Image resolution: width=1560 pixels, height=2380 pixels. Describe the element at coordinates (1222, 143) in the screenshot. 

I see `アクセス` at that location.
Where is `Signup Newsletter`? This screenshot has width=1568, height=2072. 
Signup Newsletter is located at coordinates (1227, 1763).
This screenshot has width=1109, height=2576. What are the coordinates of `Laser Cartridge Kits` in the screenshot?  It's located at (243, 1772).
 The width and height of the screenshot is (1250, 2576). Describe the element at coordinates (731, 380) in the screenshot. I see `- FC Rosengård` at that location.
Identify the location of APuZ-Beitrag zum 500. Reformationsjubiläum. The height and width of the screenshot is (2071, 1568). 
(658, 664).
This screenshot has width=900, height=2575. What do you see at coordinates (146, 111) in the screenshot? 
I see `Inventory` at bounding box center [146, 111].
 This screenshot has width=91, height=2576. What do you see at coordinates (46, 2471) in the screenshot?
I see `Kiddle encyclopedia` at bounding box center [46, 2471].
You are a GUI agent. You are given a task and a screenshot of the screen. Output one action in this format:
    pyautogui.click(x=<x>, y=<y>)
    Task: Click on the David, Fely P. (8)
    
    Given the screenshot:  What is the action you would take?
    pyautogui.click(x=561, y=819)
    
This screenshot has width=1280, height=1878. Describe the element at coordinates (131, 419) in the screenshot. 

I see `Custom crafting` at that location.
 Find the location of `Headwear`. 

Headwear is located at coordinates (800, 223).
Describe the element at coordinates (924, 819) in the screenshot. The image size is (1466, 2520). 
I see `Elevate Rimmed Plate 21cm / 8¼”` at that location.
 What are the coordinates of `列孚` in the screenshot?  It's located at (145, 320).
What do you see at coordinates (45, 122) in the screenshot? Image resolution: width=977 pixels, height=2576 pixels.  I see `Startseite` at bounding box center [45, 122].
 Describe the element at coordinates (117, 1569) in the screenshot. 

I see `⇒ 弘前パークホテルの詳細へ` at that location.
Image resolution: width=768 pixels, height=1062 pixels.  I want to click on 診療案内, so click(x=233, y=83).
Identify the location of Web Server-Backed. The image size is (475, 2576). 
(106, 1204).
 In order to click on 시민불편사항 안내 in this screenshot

·····

Turn the lines above into a numbered list, starting at the line that contains "Describe the element at coordinates (117, 1569)" and continuing through the last line, and leave out any blank lines.

1.  Describe the element at coordinates (117, 1569) in the screenshot. 
2. I see `⇒ 弘前パークホテルの詳細へ` at that location.
3. Image resolution: width=768 pixels, height=1062 pixels.  I want to click on 診療案内, so click(x=233, y=83).
4. Identify the location of Web Server-Backed. The image size is (475, 2576). 
5. (106, 1204).
6.  In order to click on 시민불편사항 안내 in this screenshot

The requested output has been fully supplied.